PASSAGE:

My new open access article has been published in the Convergence: The International Journal of Research into New Media Technologies. Based on the ethnography of King’s Digital Lab, I analyse Feasibility documents and propose a theoretical and methodological approach towards the study of documents in digital research production. The full article is available here.
Documents have been increasingly recognised as important objects of investigation in Science and Technology Studies (STS); however, so far, much less attention has been given to the study of documents produced in Digital Humanities. The author proposes therefore to use the method of the ‘STS of documents’ and analyse Feasibility documents that aim to assess technical and design requirements based on research questions and to organise a project workflow. Drawing on the ethnography of King’s Digital Lab, the article investigates Feasibility documents produced by the lab within the Agile-based Software Development Lifecycle framework. The article aims to show that Feasibility documents (1) inform ethnographic work about lab workflow and management and in doing so, are able to capture the interconnectedness of work layers and practices; (2) enable an empirical analysis of digital research projects and the process of translation from research questions, to methods, to technical solutions; (3) are critical structuring objects that structure the research process and relationships between involved actors and are structured by local institutional strategies and decisions. The author conducts a ‘feasibility analysis’ that reveals the project management and development stages: the analytical process (the translation of research questions into technical solutions); the production process (the move from technical and design practices to research answers) and the infrastructure and management process (project workflow and sustainability solutions). Drawing on Agre’s critical technical practice and Digital Humanities’ theories of critical production, the article seeks to shift attention from end-product digital artefacts towards the complex process of their creation, which can unpack a range of social, technological and management issues. In doing so, it also aims to provide a methodological framework for the analysis of documents produced in Digital Humanities that have the potential to unearth new questions about the socio-technical nature of digital production.

WORK INSTRUCTIONS:
a) In the passage on Feasibility documents, within what framework did King's Digital Lab produce those documents?
b) Translate this sentence from the passage on Feasibility documents into Spanish: "Drawing on the ethnography of King’s Digital Lab, the article investigates Feasibility documents produced by the lab within the Agile-based Software Development Lifecycle framework."
c) Reproduce the part of the passage on Feasibility documents that opens with the words containing "My new open" and closes with "is available here.".

Records from a collection:
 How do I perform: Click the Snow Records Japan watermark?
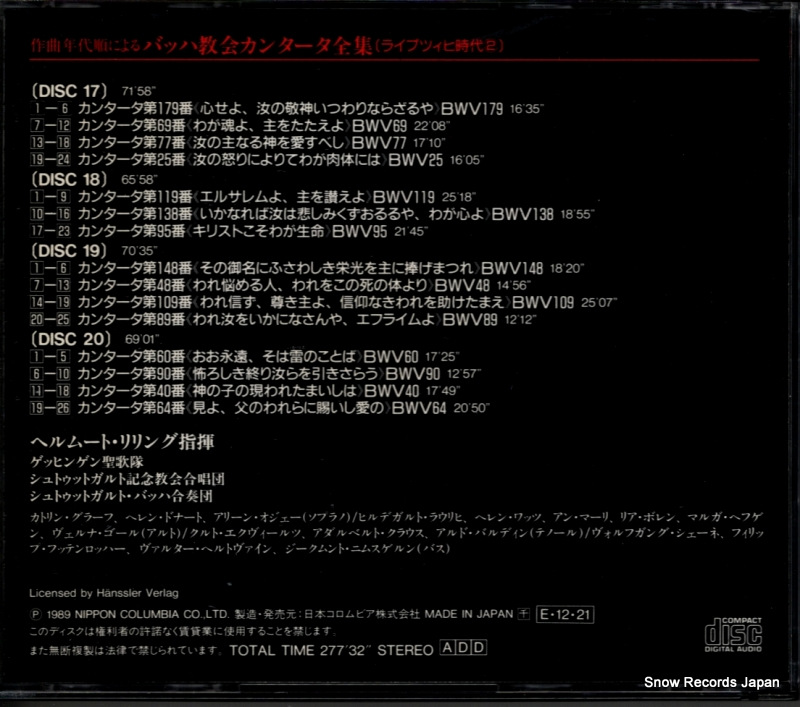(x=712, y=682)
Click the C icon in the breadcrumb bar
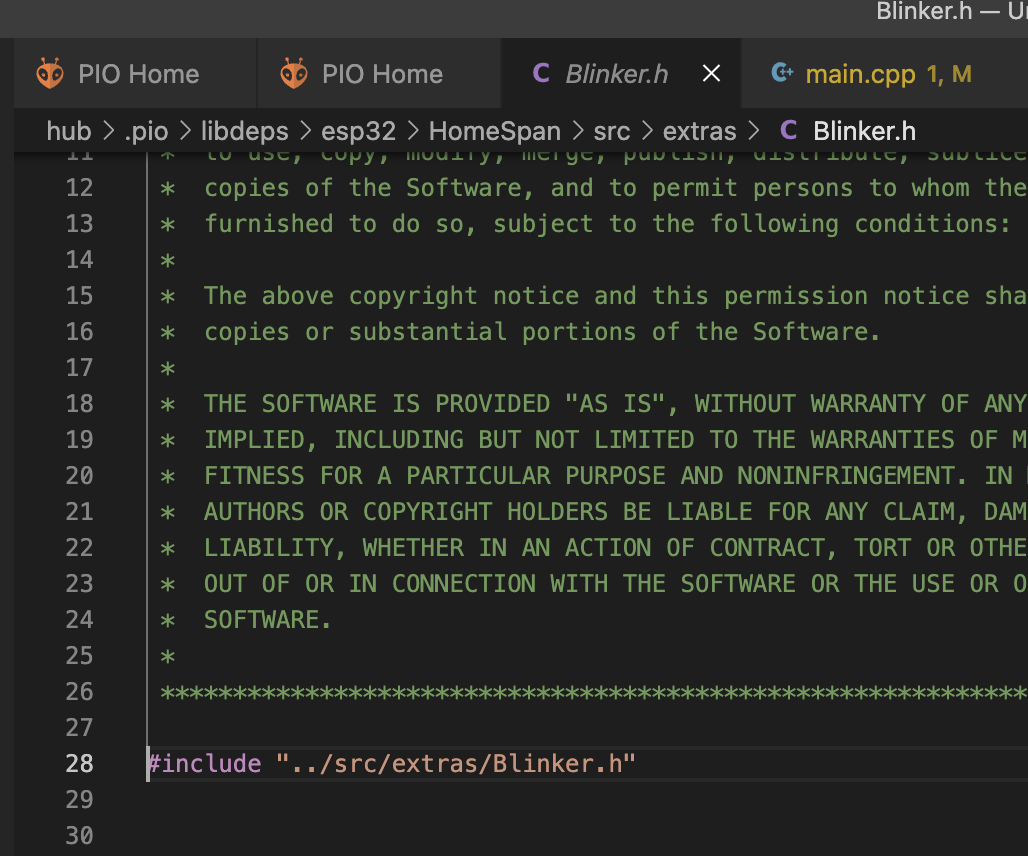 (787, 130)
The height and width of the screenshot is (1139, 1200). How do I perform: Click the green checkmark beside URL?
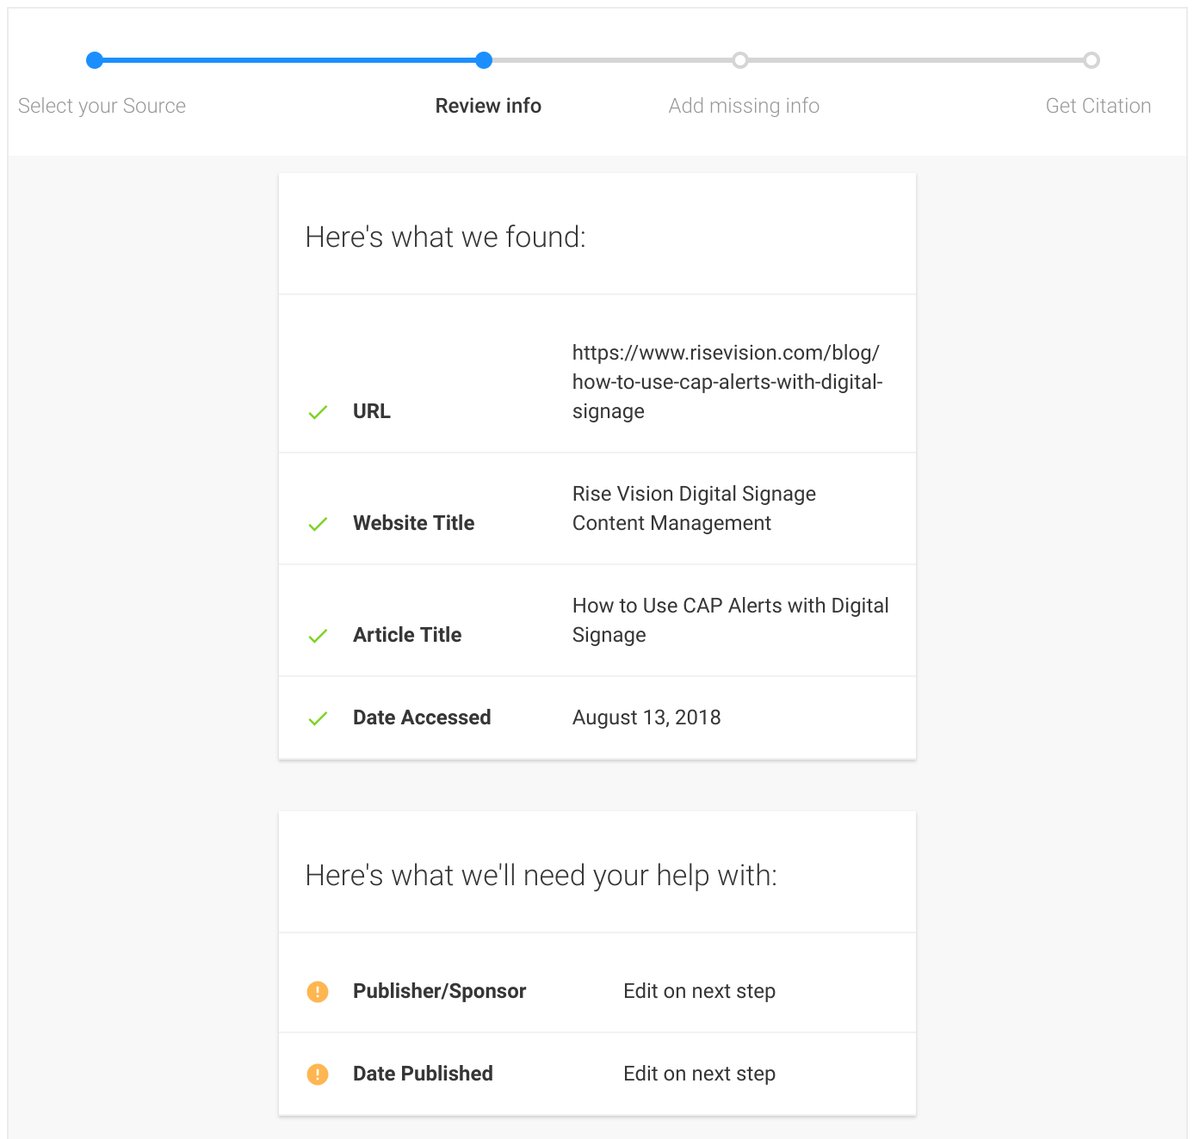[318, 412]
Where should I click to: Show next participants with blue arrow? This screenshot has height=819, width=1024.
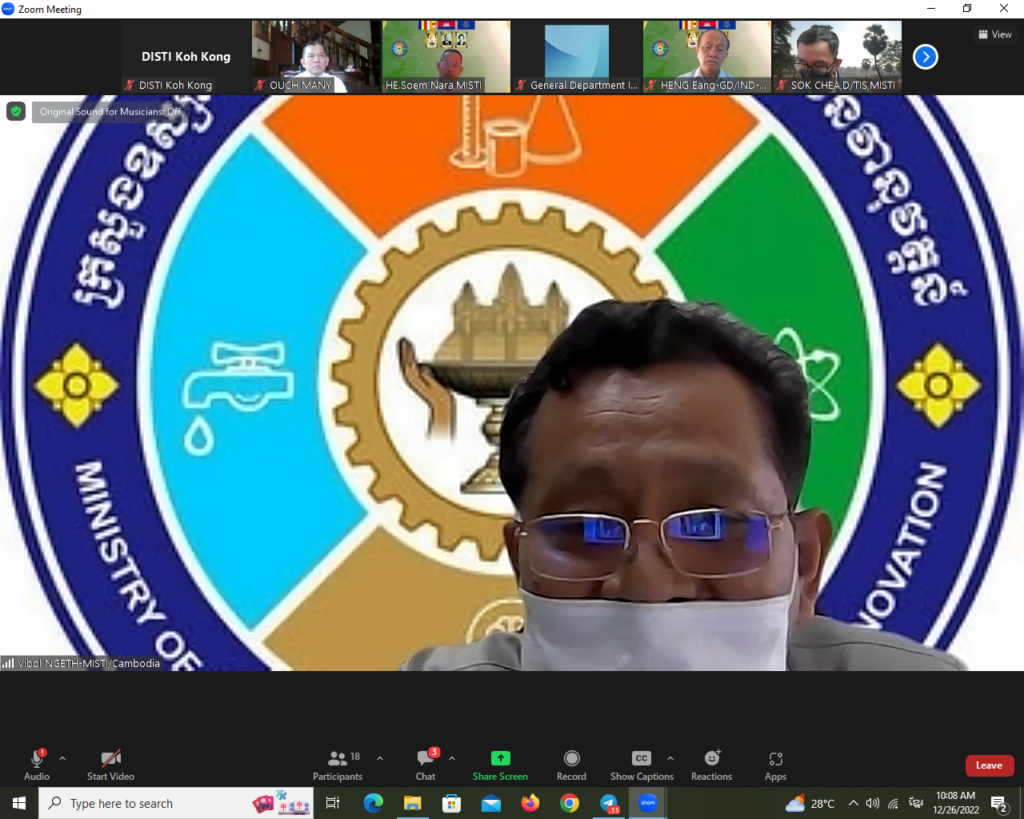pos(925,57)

RESULTS BY TASK:
a) The Agile-based Software Development Lifecycle framework.

b) A partir de la etnografía del King’s Digital Lab, el artículo investiga los documentos de viabilidad producidos por el laboratorio en el marco del Ciclo de Vida de Desarrollo de Software basado en Agile.

c)
My new open access article has been published in the Convergence: The International Journal of Research into New Media Technologies. Based on the ethnography of King’s Digital Lab, I analyse Feasibility documents and propose a theoretical and methodological approach towards the study of documents in digital research production. The full article is available here.